Jim Montgomery, the former University of Maine captain and Dallas Stars coach who spent the last two years as a St. Louis Blues assistant, will be named head coach of the Bruins in the coming days, a source with direct knowledge of the process told the Globe on Thursday.
That came amid multiple reports of Montgomery’s impending hire, including one from from ESPN’s Kevin Weekes, who said the deal being discussed for Montgomery will be for three years at $2 million per year.
The Bruins’ brass, headed by general manager Don Sweeney, has spent three-plus weeks hunting for their next coach after Sweeney fired Bruce Cassidy on June 6. Cassidy was swiftly scooped up by the Golden Knights.
Not unlike Cassidy, who waited 12 years to get his second shot at an NHL gig, this is a second chance for Montgomery.
The 52-year-old was considered a rising star when he lost his first head coaching job in December 2019. His Stars were playing well, turning a slow start into a 17-11-3 mark, when Dallas general manager Jim Nill fired him.

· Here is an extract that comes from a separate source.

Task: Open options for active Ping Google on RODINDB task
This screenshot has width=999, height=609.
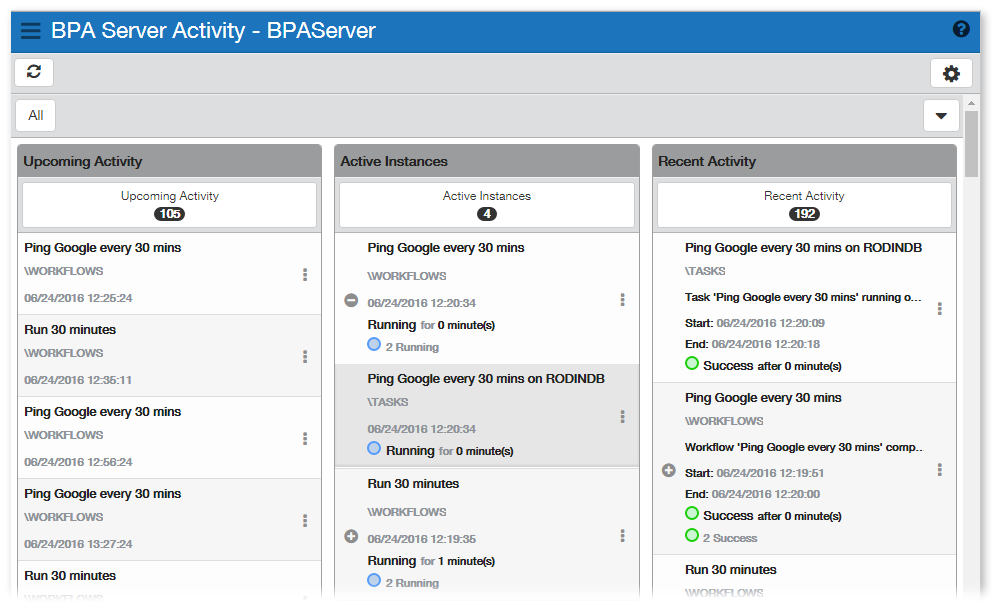Action: tap(622, 416)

The circumstances surrounding the move were mysterious until the following month, when Montgomery revealed he was undergoing treatment for alcohol abuse.
The Stars had been aware of Montgomery’s struggles — while coaching at Rensselaer Polytechnic Institute in 2008, Montgomery was arrested for driving under the influence — and Montgomery stated the club made “an appropriate call” in firing him.
Montgomery was 60-43-10 with the Stars. He took them to the second round in 2019, where they lost to the eventual Stanley Cup champion Blues. They were a Game 7 double-overtime goal away from reaching the Western Conference Final. Interim coach Rick Bowness, formerly of the Bruins, took them to the Stanley Cup Final the following season.
Montgomery entered rehab shortly after his dismissal. He returned to the bench in September 2020 as an assistant in St. Louis. It was a sensible move for his family: His wife, Emily, is reportedly from there (the family has four children), and Montgomery started his NHL career in that city. But the opportunity only arrived because of his sobriety.
“I always used to say in Denver when players were suspended, ‘They didn’t do the right thing.’ Well, I didn’t do the right thing and sometimes, it takes an unbelievable breakdown to have an undeniable breakthrough,” Montgomery told the Denver Post in October of 2020, noting he was 10 months without a drink. “Right now I’m a much better person and I think I’m going to be a much better coach because of everything that’s happened.”
Montgomery said changing his life was difficult at his age (then 51), but he made a necessary commitment.
“When you live in a lifestyle of being grateful and being of service to others, it’s incredibly empowering,” he told the Post. “You do that as a coach. And now I’m applying what I was really good [at] as a coach to my everyday life and my personal life.”
Born and raised in Montreal, Montgomery emerged as an NHL prospect during his four seasons at Maine. He was a three-time Hockey East all-star, and captained the 1993 NCAA championship team that included future Hall of Famer Paul Kariya, and goaltenders Mike Dunham and Garth Snow. The Black Bears went 42-1-2 overall that year, and won the Hockey East title after going 22-1-1 in the league.
In the national title game, Montgomery produced one of the clutch performances in NCAA history, scoring three third-period goals in a 5-4 comeback win over Brian Rolston and Lake Superior State. He was named most outstanding player of the tournament.
Montgomery finished his college career as Maine’s career scoring leader (103-198–301). His No. 19 was retired by the program.
Undrafted, he signed with the Blues and had a promising rookie season (6-14–20 in 67 games), but spent most of his 12-year pro career bouncing around the minors. He played in 122 NHL games (9-25–34), including short stints with the Canadiens, Flyers, Sharks, and Stars.
With Montreal, he was briefly teammates with Patrick Roy, who remains a friend. With Philadelphia, he was credited with coining the “Legion of Doom” nickname for the line of John LeClair, Eric Lindros, and Mikael Renberg, thanks to a quote of his that was printed in the Philadelphia Daily News.
Montgomery’s start in coaching came as a volunteer Notre Dame assistant in 2005-06. He spent the following four seasons as an RPI assistant, then became a head coach for USHL Dubuque in April 2010.
He guided the expansion Fighting Saints to a USHL championship in 2010-11, and repeated the feat two seasons later. That second Clark Cup earned him the top gig at the University of Denver.
In five seasons under his watch, Montgomery’s Pioneers earned two Frozen Four bids (2016-17) and a national title game appearance (2017, when he was named NCAA coach of the year).
The Stars named him head coach in May 2018, then made the playoffs for the first time in three years.
The Bruins are hopeful he can turn a second chance into sustained success.